In Internet Explorer 8, when I turn on compatibility mode (which should represent how the browser would look in IE7, right?), the CSS menu on the left of the page squishes down. It looks horrible.
First: Toss in a linefeed once in a while. Format your code for ease of human readability. That all-on-one-line stuff has no, zero, zilch, nada practical benefits.
There are html errors. You should fix them. I didn’t see any that would affect your issue, but errors tend to cascade. I fixed my working copy before trying to debug.
You have the ‘a’ element set to block. That triggers the white space bug in IE6. To #page_menu_ul li a, add {zoom: 1;}.
I could see no benefit to the negative bottom margin on #left_sidebar, and negative top margin on #atheadbottom.
From #left_sidebar, #main_area, delete {float: left;}. That means there’s no use for #atheadbottom {clear: left;}.
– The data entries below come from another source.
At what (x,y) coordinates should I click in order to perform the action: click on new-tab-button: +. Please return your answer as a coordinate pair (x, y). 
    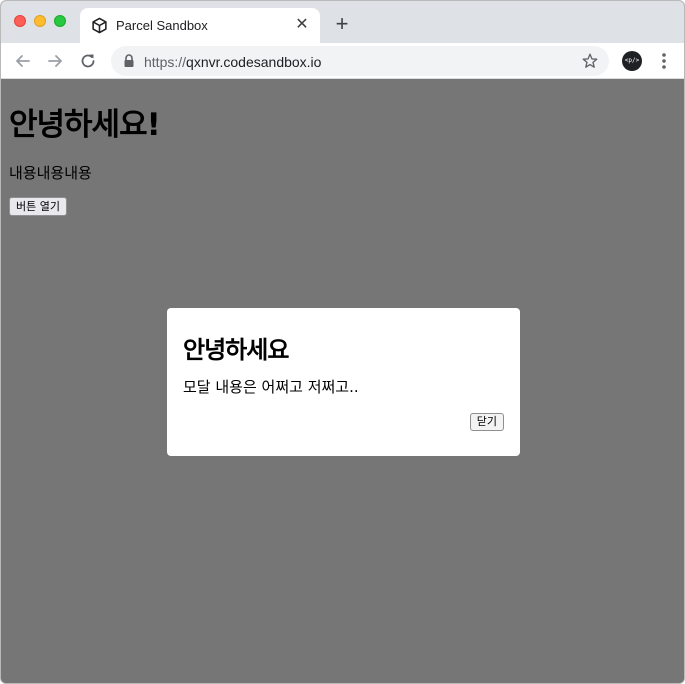
    Looking at the image, I should click on (342, 24).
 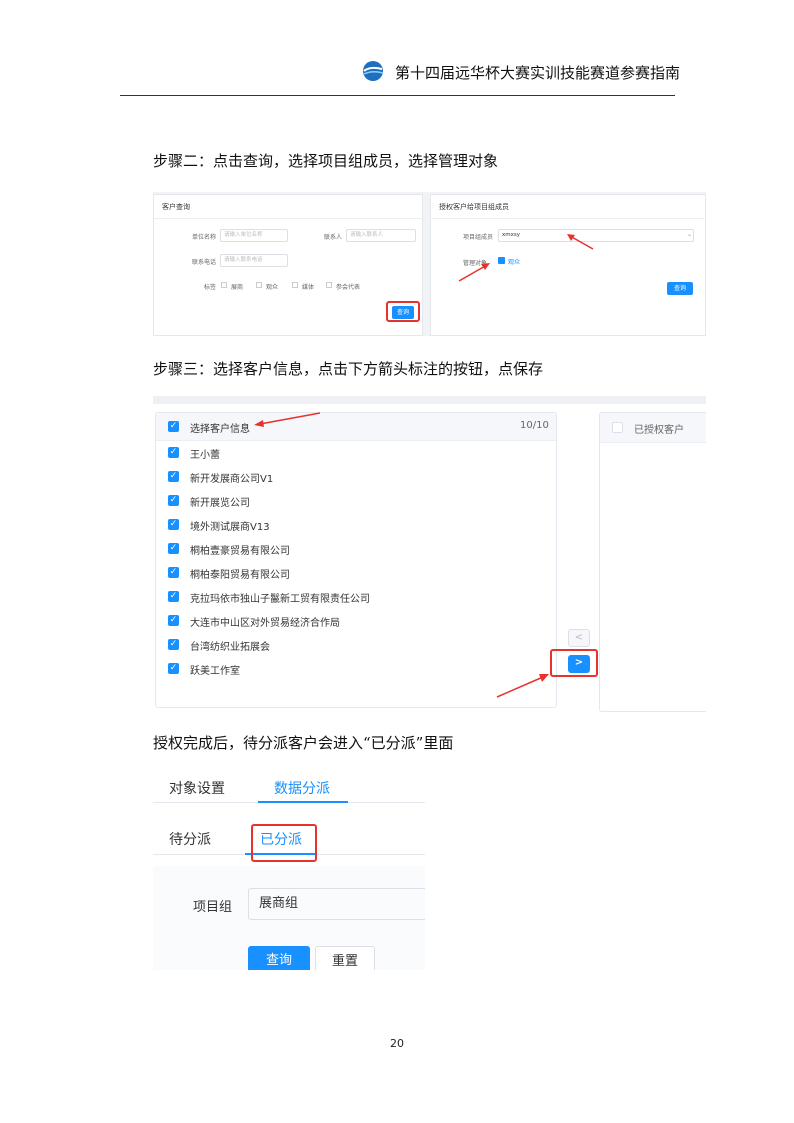 What do you see at coordinates (430, 400) in the screenshot?
I see `top-band` at bounding box center [430, 400].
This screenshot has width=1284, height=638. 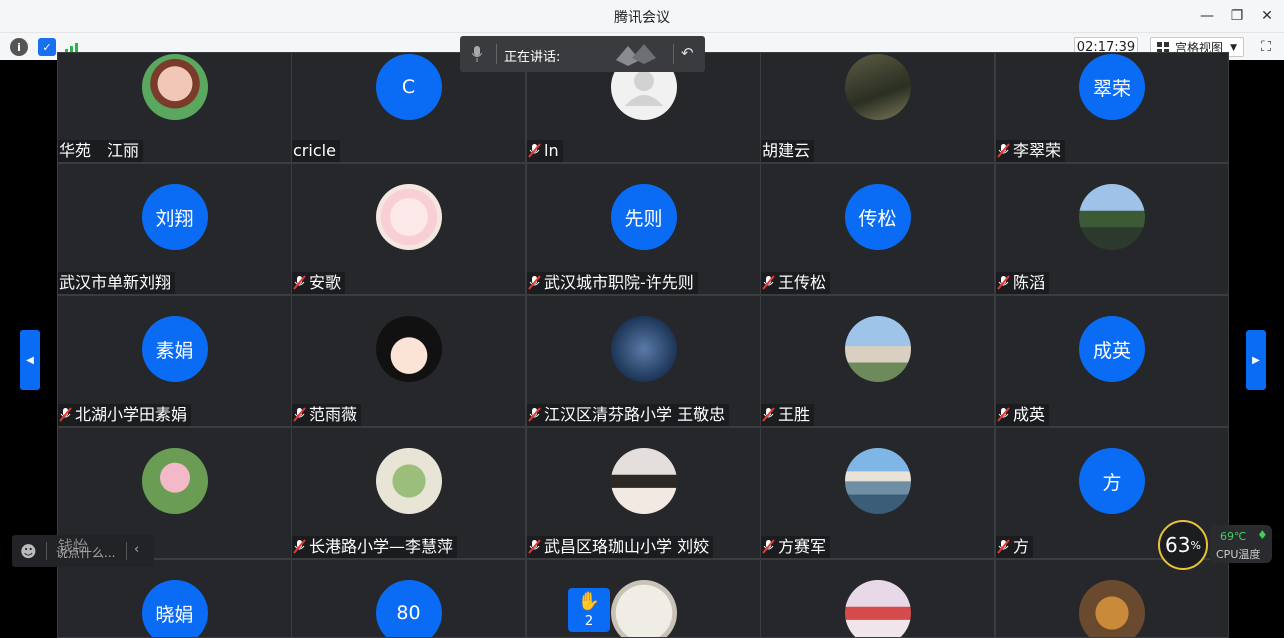 I want to click on speaking-indicator: 正在讲话: ↶, so click(x=582, y=54).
That should fix you up, if I haven’t forgotten something else I did.
I’m sorry for the inline output. It must be a WordPress ‘feature’ because my template has carrier return white space.
I will troubleshoot the HTML errors in the future.
Thank you for letting me know about the IE whitespace bug. I had not heard of that before. And that solved my menu’s formatting issue. I officially hate IE now. ptooptooie
The negative margins squeezed the menu together a little more than the browsers naturally wanted to. For aesthetics, I will leave them as is.
As for the floats, I am very hesitant to play with those because the theme has some kind of built-in jQuery action that shifts the columns around based on some algorithm. I would hate to disrupt that. Okay, I’m a big scardy cat.
Aha! Yes, that was one of the errors I fixed in my working copy. Now, what else have I forgotten?
I doubt my suggested change would enter in to that, but there’s a simple way to find out; comment out the float and clear properties. If it ends up breaking, put them back in (which does break IE6 for sure).